SGN 35

I had scans last week to see how my most recent cycles of chemotherapy had worked, and they were basically static. There had been two spots with small nodes that are cancerous on the last scan - one in my chest, one near my liver - that had shrunk just the tiniest amount after my most recent cycle of chemotherapy. But, everything looks about the same.

It's disappointing, but not shocking. I am sad, but I was significantly more panicky when I didn't yet know, and was waiting for information. I feel better now that there's some semblance of a plan.

I spoke with my oncologist in Chicago, and we advanced a conversation we had already begun about the options in the event of this type of result. One choice was to proceed directly to the transplant, but ideally, I would be in a complete remission going in, in order to minimize the disease burden on the donor cells. So my doctor has suggested a "bridge" to the transplant, in the form of one more cycle of therapy: a brand new drug called SGN 35.
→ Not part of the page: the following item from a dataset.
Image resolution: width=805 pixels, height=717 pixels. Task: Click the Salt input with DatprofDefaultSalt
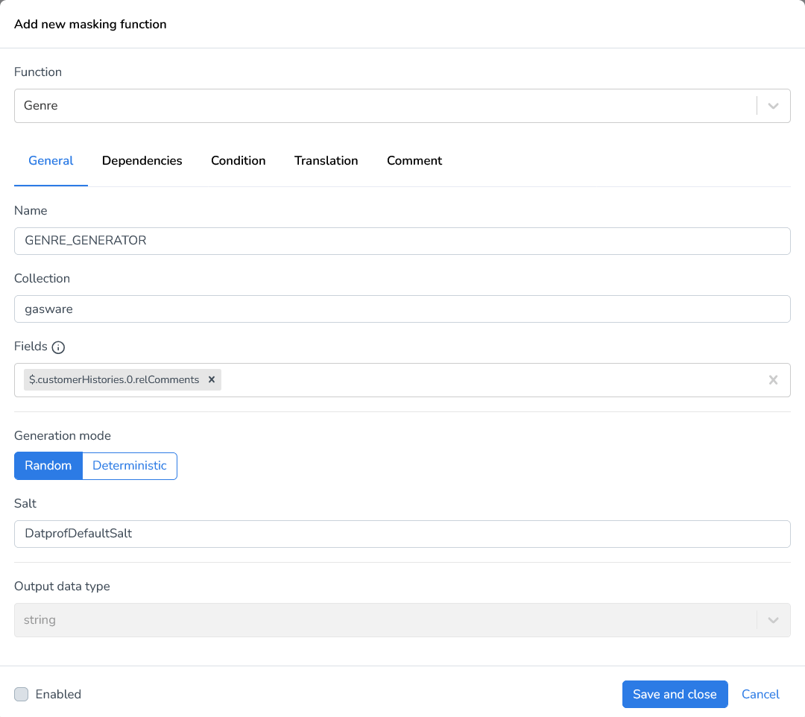tap(402, 534)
SGN 35 is an antibody that attacks only the unique Hodgkin's cells. This means that it is minimally toxic to the rest of my body, and that it will not be an aggressive therapy. It's administered once every three weeks, and in theory, I should feel very well between treatments.

It's so new that it's not yet FDA approved because trials are just concluding. But my oncologist has gotten permission for me to get the therapy on what's known as "a compassionate use" basis. The drug is administered one time every three weeks. I will have a minimum of three doses, depending on how well it works. It will be administered in Chicago, but if all goes as planned, I will be able to go back and forth between Chicago and DC and continue more-or-less as normal. Here's some additional information about how the drug works from a blog that includes some helpful links. I've also found a press release announcing a paper and presentation on the drug which I think puts things into easily-understood terms.

So it looks like my plan has changed again, and the transplant has been delayed again. I am wrapping my head around it all, but truthfully, I am mainly experiencing relief to 1) have a plan again - even if it's just for the short term and 2) have a couple of months when I'll, at least theoretically, feel better. I've spent the last months feeling sick, trying to simultaneously function normally, and cope with only being able to plan for a week in advance. Few things frustrate me more.

Seems safe to say that for at least the next 10 weeks, I will be coming to Chicago every three weeks for the treatment. I am hopeful that I will be able to start this regiment soon, perhaps even while I'm home for Thanksgiving. As soon as everything is set, I will let you know. I'm deeply looking forward to getting some time at home and give thanks for everything I have to be grateful for.